The approach scientist of fixism connected with the creationist vision, since God is the one who has created the living species and these unalterably conserve their essence and characteristics. The logic fixism was based on the idea of the immutability and perfection of God (God's creations must necessarily be perfect because the opposite would be to admit that a perfect being creates something imperfect and this question would be an obvious contradiction).
According to the vision of the fixists and creationists, fossils were interpreted as the remains of animals or plants that disappeared after the universal flood mentioned in the Bible.
Lamarckism gradually introduced the idea of evolution. Thus, according to Lamarck, the different species had changed to adapt to their corresponding natural habitats. In this sense, current life forms descended from other life forms of the past. These principles questioned the thesis fixism, but they served as the theoretical basis for a new paradigm, Charles Darwin's theory of evolution.

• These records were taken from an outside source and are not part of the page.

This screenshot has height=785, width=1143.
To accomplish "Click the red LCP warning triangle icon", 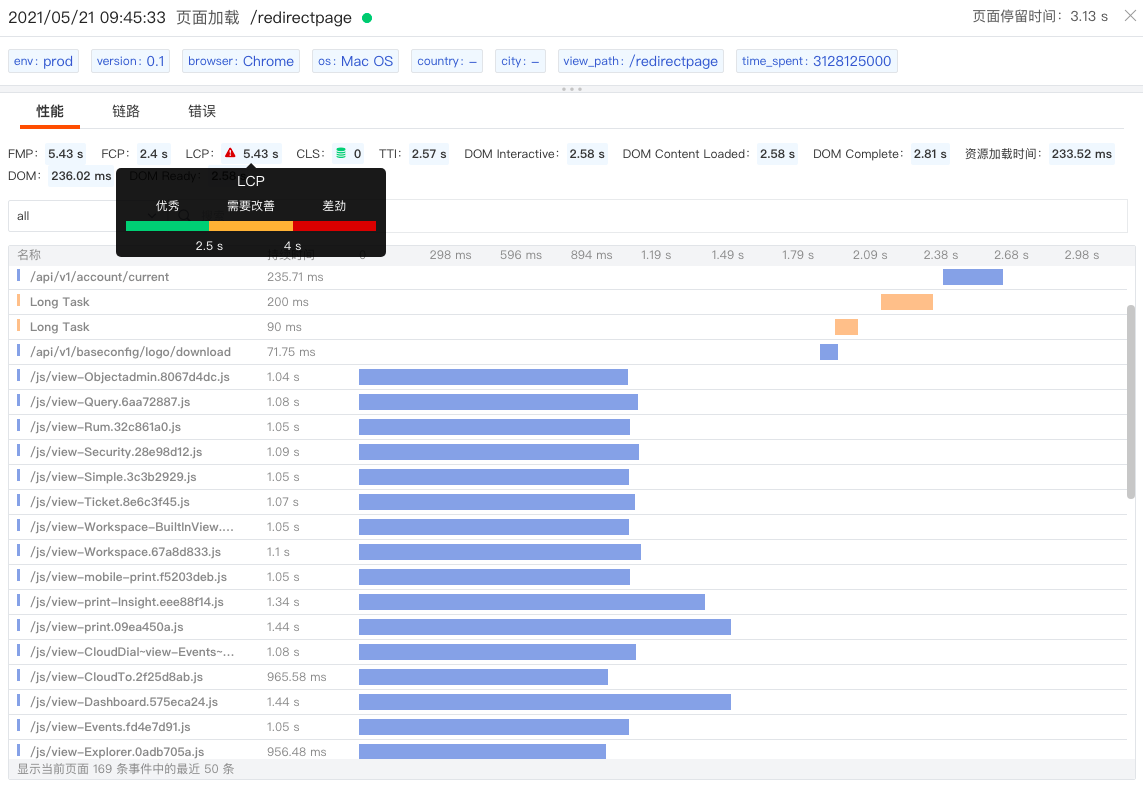I will coord(230,153).
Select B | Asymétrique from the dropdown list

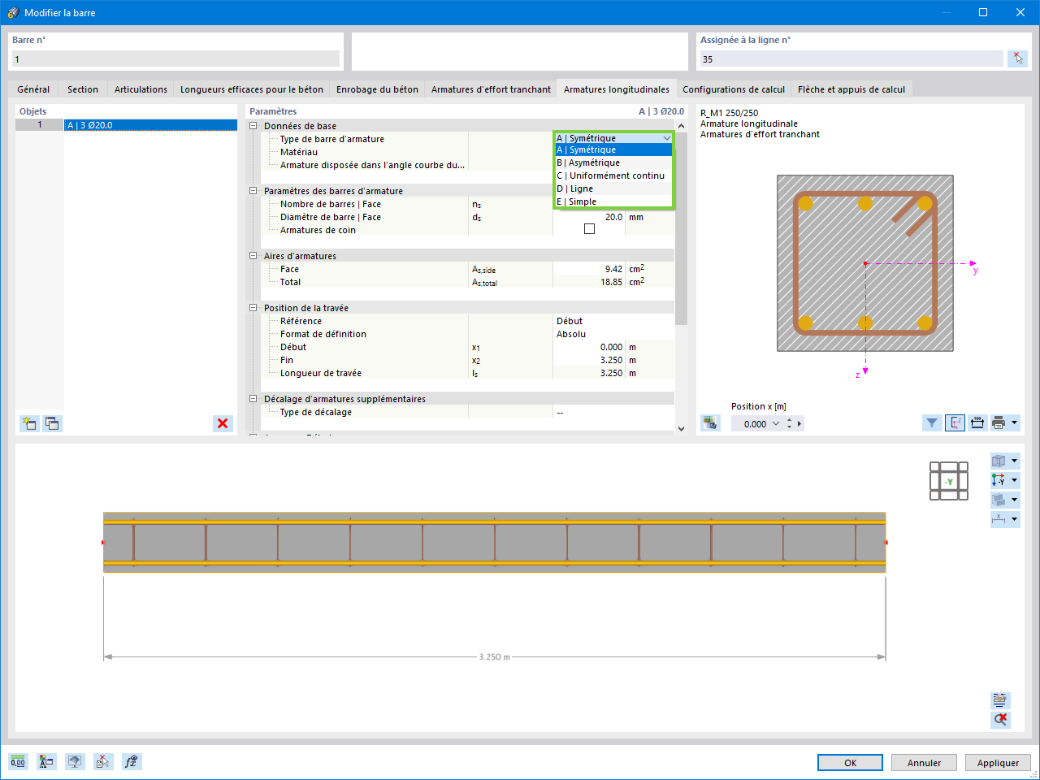coord(614,162)
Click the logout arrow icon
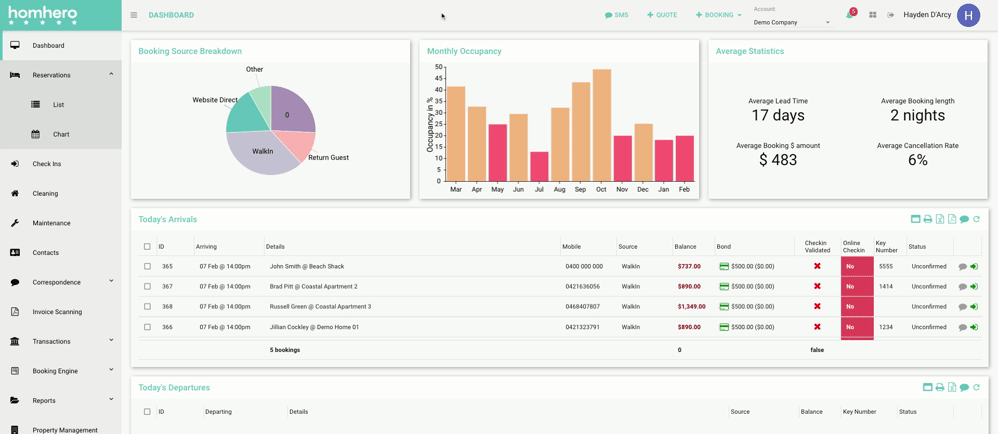Image resolution: width=998 pixels, height=434 pixels. 891,15
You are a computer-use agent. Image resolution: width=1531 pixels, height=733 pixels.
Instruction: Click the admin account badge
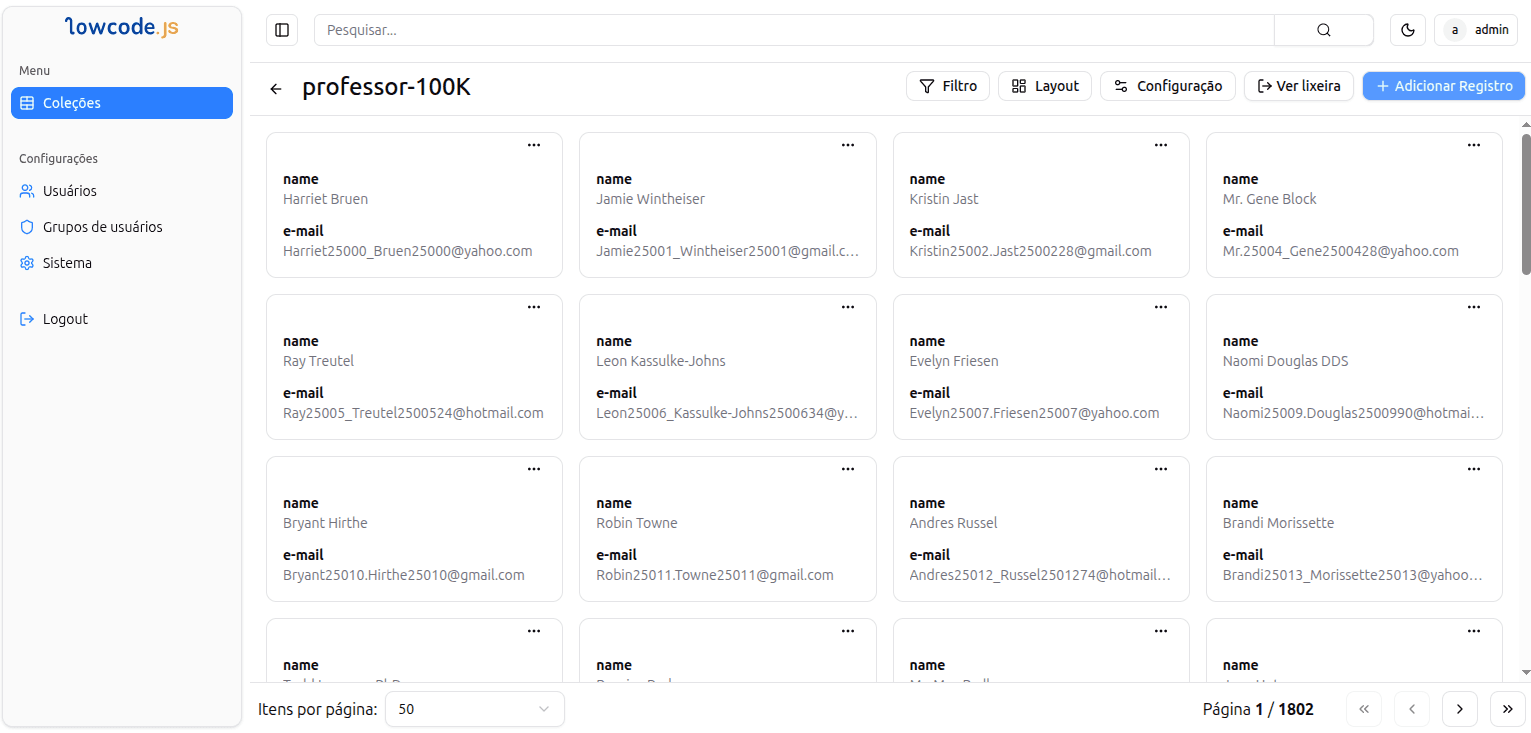(1476, 29)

The theory of evolution marked the end of fixism as a scientific theory
For Darwin, species are subject to a process o law from natural selection. In this sense, animals transform or evolve because different mutations appear in the offspring that favor a better adaptation to the environment and such mutations are inherited by subsequent generations (for example, a rabbit that is born with a longer coat may be better protected from cold and this new trait is transmitted to its future descendants until finally it ends up being selected by the species itself in its set).